#### To do:
Leave out all lines before the one containing "Click the Graphik app icon in title bar", and copy that line and all the rest below it exactly.

#### Supplied entries:
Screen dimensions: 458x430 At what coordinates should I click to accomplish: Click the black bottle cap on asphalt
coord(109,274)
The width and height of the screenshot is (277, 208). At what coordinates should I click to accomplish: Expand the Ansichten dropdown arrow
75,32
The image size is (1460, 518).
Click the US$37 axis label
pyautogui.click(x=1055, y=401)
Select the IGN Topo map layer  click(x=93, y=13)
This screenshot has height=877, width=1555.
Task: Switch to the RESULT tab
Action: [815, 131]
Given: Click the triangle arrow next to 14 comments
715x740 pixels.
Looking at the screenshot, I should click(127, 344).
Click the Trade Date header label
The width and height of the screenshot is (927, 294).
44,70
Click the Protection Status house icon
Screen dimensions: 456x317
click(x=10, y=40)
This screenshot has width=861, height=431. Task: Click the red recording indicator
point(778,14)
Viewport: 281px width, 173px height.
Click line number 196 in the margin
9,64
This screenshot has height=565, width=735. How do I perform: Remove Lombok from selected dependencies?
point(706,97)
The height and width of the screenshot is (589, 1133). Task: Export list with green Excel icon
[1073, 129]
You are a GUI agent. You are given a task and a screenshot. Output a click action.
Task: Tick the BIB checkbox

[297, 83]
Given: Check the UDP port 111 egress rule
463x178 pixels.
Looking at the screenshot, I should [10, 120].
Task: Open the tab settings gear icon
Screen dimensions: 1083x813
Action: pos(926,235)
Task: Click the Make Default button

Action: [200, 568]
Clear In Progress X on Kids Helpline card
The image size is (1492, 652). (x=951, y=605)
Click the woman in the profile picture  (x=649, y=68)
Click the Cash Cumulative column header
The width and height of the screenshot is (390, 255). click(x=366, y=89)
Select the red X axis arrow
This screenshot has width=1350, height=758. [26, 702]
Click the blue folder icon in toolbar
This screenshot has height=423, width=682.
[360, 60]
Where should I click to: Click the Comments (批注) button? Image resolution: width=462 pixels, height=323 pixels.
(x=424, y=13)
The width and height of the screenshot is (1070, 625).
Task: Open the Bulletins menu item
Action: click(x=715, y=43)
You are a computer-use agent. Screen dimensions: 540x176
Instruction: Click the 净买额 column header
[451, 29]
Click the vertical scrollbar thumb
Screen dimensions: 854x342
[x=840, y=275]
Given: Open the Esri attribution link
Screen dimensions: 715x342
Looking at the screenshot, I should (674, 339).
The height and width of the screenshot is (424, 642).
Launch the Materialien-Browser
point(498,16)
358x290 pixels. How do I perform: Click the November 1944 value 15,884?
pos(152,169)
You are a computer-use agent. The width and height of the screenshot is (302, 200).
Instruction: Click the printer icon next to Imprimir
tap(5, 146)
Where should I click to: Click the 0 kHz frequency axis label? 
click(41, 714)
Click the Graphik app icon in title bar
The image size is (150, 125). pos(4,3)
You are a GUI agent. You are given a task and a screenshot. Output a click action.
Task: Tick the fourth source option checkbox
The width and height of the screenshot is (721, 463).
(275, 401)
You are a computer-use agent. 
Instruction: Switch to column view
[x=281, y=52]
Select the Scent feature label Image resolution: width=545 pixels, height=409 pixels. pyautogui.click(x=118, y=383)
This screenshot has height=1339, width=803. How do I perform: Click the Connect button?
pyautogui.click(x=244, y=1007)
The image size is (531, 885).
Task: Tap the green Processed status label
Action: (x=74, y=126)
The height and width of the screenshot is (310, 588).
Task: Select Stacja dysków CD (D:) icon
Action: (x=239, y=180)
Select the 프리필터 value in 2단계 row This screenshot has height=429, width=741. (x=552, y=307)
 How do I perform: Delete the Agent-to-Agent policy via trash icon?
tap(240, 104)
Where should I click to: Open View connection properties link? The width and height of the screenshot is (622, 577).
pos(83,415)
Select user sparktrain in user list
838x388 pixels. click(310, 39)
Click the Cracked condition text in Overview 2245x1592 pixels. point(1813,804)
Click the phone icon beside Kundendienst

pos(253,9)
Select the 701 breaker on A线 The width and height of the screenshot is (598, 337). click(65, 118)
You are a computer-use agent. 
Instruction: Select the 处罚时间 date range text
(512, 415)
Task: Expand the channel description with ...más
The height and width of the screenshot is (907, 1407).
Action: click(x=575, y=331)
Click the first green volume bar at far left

#### Response to this task:
Click the Graphik app icon in title bar
The image size is (150, 125). pos(4,3)
You are a GUI agent. You are given a task and a screenshot. Output a click action.
Task: Tick the fourth source option checkbox
The width and height of the screenshot is (721, 463).
(275, 401)
You are a computer-use agent. 
Instruction: Switch to column view
[x=281, y=52]
Select the Scent feature label Image resolution: width=545 pixels, height=409 pixels. pyautogui.click(x=118, y=383)
This screenshot has height=1339, width=803. How do I perform: Click the Connect button?
pyautogui.click(x=244, y=1007)
The image size is (531, 885).
Task: Tap the green Processed status label
Action: (x=74, y=126)
The height and width of the screenshot is (310, 588).
Task: Select Stacja dysków CD (D:) icon
Action: (x=239, y=180)
Select the 프리필터 value in 2단계 row This screenshot has height=429, width=741. (x=552, y=307)
 How do I perform: Delete the Agent-to-Agent policy via trash icon?
tap(240, 104)
Where should I click to: Open View connection properties link? The width and height of the screenshot is (622, 577).
pos(83,415)
Select user sparktrain in user list
838x388 pixels. click(310, 39)
Click the Cracked condition text in Overview 2245x1592 pixels. point(1813,804)
Click the phone icon beside Kundendienst

pos(253,9)
Select the 701 breaker on A线 The width and height of the screenshot is (598, 337). click(65, 118)
You are a computer-use agent. 
Instruction: Select the 处罚时间 date range text
(512, 415)
Task: Expand the channel description with ...más
The height and width of the screenshot is (907, 1407).
Action: click(x=575, y=331)
Click the first green volume bar at far left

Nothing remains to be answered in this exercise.